++++ Recorded information ++++
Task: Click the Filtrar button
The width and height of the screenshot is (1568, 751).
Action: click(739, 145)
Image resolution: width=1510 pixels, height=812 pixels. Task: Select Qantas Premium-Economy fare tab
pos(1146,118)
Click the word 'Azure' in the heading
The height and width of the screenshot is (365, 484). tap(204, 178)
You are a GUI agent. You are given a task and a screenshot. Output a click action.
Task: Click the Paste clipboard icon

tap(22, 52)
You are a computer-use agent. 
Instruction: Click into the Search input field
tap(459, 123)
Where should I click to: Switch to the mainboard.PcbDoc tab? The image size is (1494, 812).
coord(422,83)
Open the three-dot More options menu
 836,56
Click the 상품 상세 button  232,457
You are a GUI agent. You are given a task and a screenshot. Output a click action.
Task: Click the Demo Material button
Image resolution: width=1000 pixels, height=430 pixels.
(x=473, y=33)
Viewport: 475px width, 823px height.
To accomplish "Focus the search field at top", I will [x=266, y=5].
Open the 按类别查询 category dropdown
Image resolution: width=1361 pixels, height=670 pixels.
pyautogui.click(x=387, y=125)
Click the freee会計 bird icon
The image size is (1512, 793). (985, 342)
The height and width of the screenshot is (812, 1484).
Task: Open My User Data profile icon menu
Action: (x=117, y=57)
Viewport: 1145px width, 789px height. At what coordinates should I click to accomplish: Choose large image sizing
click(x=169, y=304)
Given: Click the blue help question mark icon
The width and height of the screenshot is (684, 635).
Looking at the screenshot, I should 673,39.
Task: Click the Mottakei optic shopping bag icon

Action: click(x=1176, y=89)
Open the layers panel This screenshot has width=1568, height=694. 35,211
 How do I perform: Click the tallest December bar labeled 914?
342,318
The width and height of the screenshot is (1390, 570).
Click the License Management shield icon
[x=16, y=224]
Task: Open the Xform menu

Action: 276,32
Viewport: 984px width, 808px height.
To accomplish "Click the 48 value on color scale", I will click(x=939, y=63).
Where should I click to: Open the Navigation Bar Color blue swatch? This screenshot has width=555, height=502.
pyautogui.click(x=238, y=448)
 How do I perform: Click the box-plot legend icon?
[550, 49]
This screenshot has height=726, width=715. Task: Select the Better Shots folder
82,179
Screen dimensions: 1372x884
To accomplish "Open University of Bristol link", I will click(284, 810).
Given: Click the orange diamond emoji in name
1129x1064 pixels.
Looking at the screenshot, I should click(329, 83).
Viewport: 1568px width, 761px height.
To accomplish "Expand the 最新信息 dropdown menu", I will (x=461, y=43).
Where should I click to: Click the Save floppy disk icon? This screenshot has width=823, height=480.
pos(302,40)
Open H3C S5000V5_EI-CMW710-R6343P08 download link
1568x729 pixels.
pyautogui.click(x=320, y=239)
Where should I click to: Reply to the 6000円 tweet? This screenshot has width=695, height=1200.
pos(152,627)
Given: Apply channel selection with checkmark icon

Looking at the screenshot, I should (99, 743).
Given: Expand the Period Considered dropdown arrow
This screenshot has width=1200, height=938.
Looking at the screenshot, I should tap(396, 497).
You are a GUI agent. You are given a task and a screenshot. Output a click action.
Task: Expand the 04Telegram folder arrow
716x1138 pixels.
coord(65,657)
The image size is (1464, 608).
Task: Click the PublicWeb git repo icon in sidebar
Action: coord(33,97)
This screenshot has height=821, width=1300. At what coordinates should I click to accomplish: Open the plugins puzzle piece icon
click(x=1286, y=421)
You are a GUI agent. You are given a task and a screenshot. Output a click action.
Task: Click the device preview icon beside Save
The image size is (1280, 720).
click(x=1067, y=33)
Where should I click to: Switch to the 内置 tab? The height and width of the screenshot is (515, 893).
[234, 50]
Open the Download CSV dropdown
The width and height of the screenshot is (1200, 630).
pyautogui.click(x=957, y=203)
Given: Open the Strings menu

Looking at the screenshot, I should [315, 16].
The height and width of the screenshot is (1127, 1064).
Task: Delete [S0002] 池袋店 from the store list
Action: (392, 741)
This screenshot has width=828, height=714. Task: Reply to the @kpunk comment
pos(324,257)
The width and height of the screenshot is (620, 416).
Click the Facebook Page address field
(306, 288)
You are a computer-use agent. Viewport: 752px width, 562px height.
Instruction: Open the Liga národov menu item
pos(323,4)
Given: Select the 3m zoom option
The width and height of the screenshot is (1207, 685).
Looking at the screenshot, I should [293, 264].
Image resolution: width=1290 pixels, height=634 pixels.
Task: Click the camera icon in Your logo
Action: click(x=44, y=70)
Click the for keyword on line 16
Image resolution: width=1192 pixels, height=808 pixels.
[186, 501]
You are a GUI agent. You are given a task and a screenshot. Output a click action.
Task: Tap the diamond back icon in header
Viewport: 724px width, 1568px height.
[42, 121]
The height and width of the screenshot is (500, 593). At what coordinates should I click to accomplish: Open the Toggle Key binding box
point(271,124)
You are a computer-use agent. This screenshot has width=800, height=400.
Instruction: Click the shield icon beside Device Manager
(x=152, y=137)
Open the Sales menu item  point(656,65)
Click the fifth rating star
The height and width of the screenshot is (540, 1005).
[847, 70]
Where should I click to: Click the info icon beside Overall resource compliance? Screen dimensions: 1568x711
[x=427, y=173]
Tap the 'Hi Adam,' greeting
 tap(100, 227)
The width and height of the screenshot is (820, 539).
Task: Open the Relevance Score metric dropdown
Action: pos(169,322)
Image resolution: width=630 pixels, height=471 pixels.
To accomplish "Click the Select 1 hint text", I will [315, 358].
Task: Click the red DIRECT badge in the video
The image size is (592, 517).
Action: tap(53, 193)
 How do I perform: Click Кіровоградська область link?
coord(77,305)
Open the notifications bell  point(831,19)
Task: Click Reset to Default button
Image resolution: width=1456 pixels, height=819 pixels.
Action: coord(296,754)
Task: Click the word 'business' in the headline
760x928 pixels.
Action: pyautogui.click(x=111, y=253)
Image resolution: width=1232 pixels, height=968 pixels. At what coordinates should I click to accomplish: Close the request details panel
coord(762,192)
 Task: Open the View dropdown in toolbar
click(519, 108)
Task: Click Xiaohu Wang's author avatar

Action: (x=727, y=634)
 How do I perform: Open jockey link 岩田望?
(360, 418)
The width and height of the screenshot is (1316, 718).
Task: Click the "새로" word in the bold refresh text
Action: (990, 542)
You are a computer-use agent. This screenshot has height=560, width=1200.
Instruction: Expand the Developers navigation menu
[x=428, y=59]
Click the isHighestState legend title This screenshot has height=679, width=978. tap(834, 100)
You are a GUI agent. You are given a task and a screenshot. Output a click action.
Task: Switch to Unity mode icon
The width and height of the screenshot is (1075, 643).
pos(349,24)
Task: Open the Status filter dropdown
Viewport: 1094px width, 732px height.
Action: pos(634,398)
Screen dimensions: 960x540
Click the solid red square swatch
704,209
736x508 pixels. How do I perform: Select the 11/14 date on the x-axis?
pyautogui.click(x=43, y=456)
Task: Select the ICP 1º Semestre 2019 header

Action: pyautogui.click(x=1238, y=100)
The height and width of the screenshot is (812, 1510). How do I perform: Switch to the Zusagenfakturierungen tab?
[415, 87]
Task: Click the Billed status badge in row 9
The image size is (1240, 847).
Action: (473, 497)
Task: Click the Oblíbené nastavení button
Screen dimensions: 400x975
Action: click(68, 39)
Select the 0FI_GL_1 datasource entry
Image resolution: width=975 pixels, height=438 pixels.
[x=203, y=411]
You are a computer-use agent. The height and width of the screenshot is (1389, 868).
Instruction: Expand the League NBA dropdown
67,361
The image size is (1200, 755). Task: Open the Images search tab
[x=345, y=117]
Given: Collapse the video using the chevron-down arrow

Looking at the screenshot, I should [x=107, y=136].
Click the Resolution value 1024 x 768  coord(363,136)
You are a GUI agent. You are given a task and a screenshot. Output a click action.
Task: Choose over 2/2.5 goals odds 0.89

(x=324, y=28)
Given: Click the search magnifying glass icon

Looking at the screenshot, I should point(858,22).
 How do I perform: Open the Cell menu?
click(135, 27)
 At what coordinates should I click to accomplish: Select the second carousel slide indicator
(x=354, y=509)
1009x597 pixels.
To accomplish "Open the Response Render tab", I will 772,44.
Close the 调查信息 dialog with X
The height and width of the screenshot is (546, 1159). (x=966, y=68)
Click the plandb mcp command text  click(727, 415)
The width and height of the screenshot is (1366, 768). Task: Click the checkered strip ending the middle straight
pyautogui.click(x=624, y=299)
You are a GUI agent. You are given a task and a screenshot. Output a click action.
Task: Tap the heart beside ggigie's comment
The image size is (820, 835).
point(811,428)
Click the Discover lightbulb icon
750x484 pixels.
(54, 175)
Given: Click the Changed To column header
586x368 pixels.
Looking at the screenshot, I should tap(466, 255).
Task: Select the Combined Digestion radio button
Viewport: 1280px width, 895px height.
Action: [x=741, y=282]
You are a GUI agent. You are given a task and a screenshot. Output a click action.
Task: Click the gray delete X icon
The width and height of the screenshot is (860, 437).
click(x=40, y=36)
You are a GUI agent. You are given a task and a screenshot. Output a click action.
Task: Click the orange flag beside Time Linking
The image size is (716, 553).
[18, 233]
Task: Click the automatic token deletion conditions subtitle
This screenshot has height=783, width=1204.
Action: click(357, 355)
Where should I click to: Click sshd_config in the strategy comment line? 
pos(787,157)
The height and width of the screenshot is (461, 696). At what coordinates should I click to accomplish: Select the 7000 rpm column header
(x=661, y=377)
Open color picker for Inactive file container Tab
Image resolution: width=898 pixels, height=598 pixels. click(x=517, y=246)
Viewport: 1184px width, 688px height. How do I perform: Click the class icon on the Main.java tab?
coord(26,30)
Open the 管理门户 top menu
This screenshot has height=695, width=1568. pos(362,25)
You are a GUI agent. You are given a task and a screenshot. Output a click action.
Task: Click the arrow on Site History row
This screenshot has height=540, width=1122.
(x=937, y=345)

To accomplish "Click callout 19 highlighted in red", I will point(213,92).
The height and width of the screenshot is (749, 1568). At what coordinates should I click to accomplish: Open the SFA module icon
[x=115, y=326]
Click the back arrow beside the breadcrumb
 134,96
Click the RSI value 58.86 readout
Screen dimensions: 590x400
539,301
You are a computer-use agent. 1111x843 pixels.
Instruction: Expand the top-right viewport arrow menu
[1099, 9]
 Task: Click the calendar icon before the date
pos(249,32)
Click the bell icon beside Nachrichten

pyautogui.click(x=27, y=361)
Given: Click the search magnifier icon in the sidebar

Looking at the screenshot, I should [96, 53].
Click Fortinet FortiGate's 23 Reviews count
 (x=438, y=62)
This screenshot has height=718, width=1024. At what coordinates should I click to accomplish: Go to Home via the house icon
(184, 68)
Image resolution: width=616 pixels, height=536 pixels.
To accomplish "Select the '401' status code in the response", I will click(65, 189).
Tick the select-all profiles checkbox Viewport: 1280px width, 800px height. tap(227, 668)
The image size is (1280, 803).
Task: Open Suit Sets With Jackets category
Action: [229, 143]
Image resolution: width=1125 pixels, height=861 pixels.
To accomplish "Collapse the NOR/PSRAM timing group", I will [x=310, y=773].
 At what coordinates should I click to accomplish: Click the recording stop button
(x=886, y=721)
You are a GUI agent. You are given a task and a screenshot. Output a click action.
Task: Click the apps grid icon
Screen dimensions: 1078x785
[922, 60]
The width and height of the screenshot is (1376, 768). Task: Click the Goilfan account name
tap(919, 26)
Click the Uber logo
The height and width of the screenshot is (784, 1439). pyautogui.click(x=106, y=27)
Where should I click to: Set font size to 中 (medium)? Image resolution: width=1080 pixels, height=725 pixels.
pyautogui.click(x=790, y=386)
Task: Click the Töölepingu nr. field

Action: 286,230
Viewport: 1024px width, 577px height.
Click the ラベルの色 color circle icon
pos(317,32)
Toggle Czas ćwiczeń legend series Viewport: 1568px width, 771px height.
++++
Description of the task:
Look over the entries above and count the lines where the word "orange" appears, then report only that count.

Solution below:
2